Miré el cielo. Había Luna, llena, inflada, gordibuena, pero la ocultaban unas gruesas nubes. Estas solo dejaban escapar una luminiscencia mediocre. Que se degradaba mientras descendía del cielo y no llegaba a tocar tierra.
Miré hacia las cuadras venideras. Hace meses, quizás años, que no prenden gran parte del alumbrado público para ahorrar la poca generación eléctrica del país, imagino; pero así la noche queda vedada. Esta se convierte en una trampa para osos, en un cebo para los bandidos, para los asaltadores. La penumbra solo socorre a los amantes, a los bohemios y a los ladrones. Yo, en ese momento, no era ninguno de los tres.
De tramo en tramo, había algún islote de luz: una vivienda con planta que la dueña dejaba algún foco encendido para iluminar la fachada, alguien que tomaba fresco para escapar del insomnio y del apagón en la puerta de la casa y el brillo de la pantalla del celular le otorgaba al rostro rasgos de ultratumba, como de muerto vivo; alguna cafetería que se quedaba abierta hasta tarde para lucrar con los borrachos que no logran calmar la sed o los adolescentes que compran «mentaplus» para que la madre no le sienta el aliento a cigarros.
Era viernes. Los viernes todavía la madrugada palpita un poco. Tienen un poco de vida. Los días entre semana se convierten en un ataúd. Con esta idea que me daba un poco de confianza, no demasiada realmente, comencé a avanzar islote por islote. Me creí Odiseo. Me creí Magallanes. Me creí la Kon Tiki. Iba, sencillamente, hacia la vastedad.

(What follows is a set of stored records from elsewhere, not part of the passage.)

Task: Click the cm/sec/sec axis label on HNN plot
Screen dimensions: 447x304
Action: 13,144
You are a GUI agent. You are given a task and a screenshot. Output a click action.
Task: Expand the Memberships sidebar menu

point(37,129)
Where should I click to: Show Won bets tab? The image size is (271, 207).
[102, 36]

Para llegar a mi casa debo cruzar un puente, el de Tirry, cercano a Nárvaez -lo más parecido que tenemos en Matanzas a una vida nocturna- y par de cuadras bastante solitarias, bastante comatosas.
Normalmente, me siento en algún quicio y espero que algún grupo de muchachos, eufóricos, medio tomados, en concubinatos secretos con sus novias, vaya hacia mi rumbo. Entonces los sigo de cerca, en silencio. Me protejo con el poder de la manada, del bulto.

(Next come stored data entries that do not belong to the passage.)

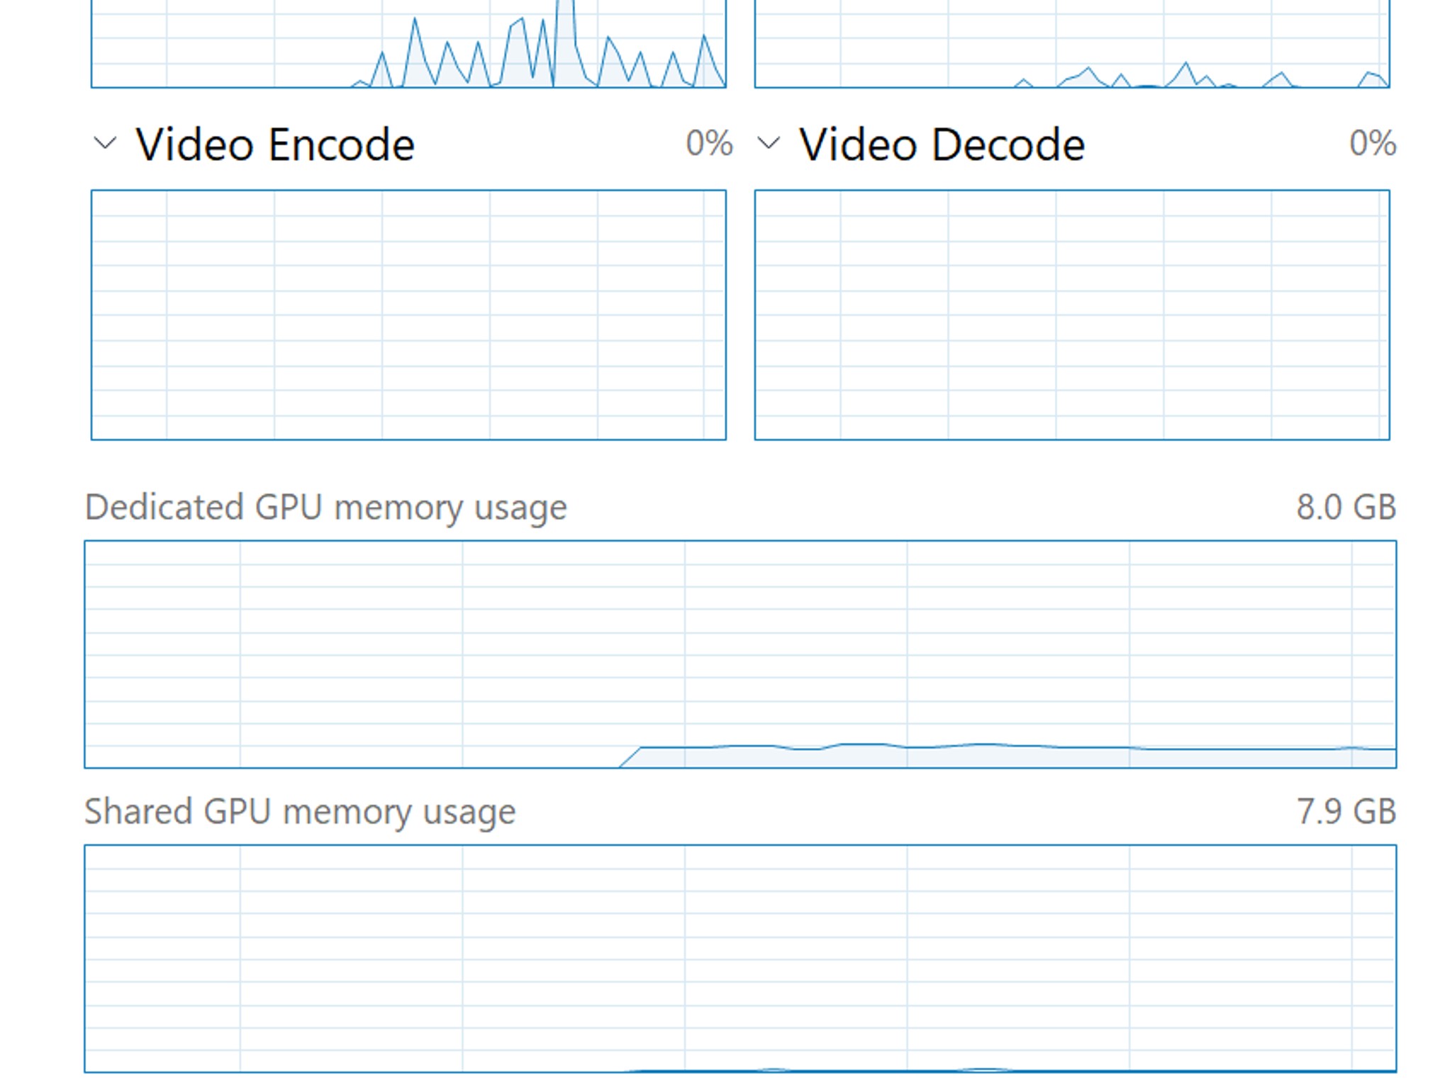Click the rising edge of dedicated memory plot
The height and width of the screenshot is (1089, 1452).
coord(630,756)
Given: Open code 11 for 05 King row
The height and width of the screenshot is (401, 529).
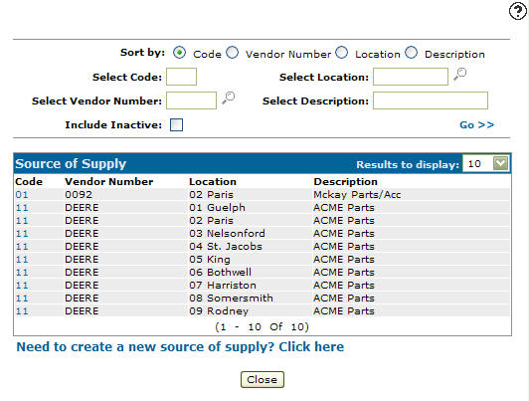Looking at the screenshot, I should pyautogui.click(x=22, y=260).
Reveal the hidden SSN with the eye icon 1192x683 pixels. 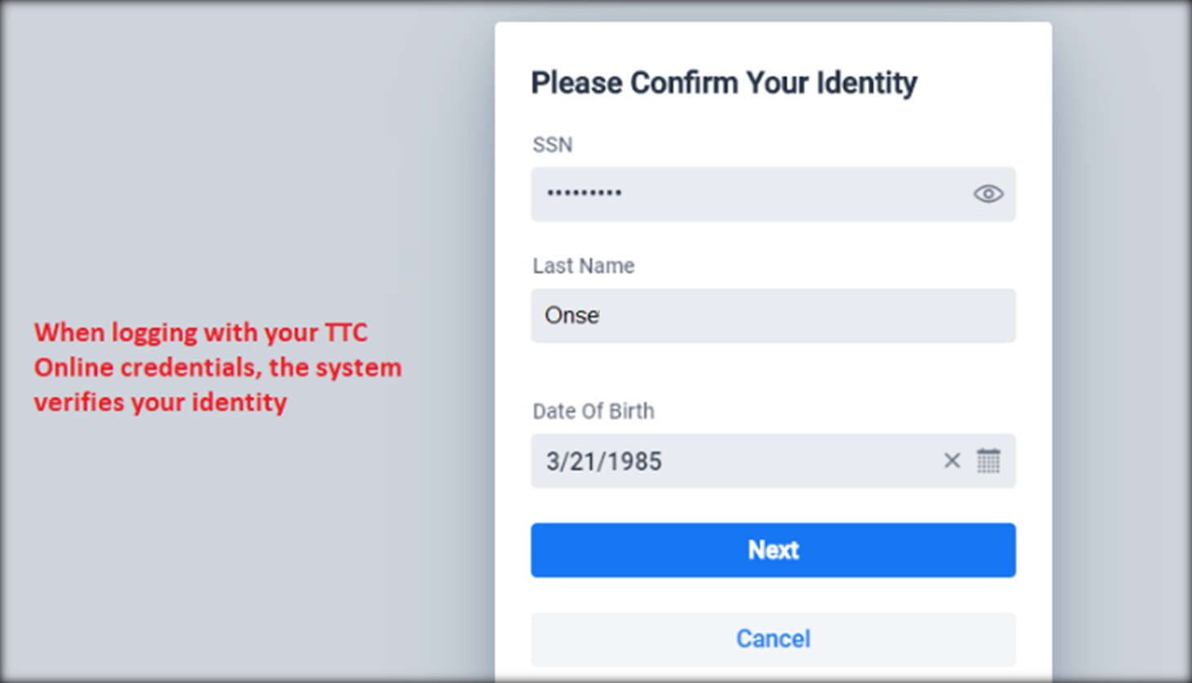point(988,194)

No obstante, después de 20 minutos que aguardé que algunos de estos pasara me percaté de que era un viernes medio socato. Así que me lancé solo. Caminé por el medio de la calle; no fuera a ser, que escarranchado en una esquina, esperara ese sujeto que me abriría ojos en la carne. No sé si la violencia en el país ha aumentado por las crisis, por los resquebrajamientos o si siempre estuvo ahí; pero ahora con las redes sociales se nota más. No eran ni la hora ni el contexto para perderme en esos debates sociopolíticos.
Miraba hacia mis alrededores para cerciorarme de que nadie me seguía. En un punto me di cuenta que, aunque nadie se encontraba próximo, esto también me preocupaba, porque me sumía en un completo desamparo, en un perruno abandono. Dos veces me sobrecogí con los devaneos de mi sombra. Tres veces confundí la silueta de un árbol o el perfil de cierta columna con una persona.
Pude, al final, llegar a casa, intacto. Mientras colocaba la llave en el cerrojo contemplé la ciudad otra vez. Recordé que cuando niño le temía a la oscuridad. Hasta el día de hoy aún me gusta dormir con las luces encendidas, aunque últimamente ello resulta un privilegio.
Con par de trayectos más como los de esa jornada retornarían mis viejos temores. Lograrían que rechazara la noche. Al girar la llave mi mano se iluminó un poco. Recuperé mis piernas, mi vientre, mis brazos. Dejé de ser etéreo. Pensé que la electricidad había regresado, me emocioné; pero no era eso. Las nubes se habían apartado del frente de la Luna. Ahora caía sobre Matanzas una fina lámina de plata.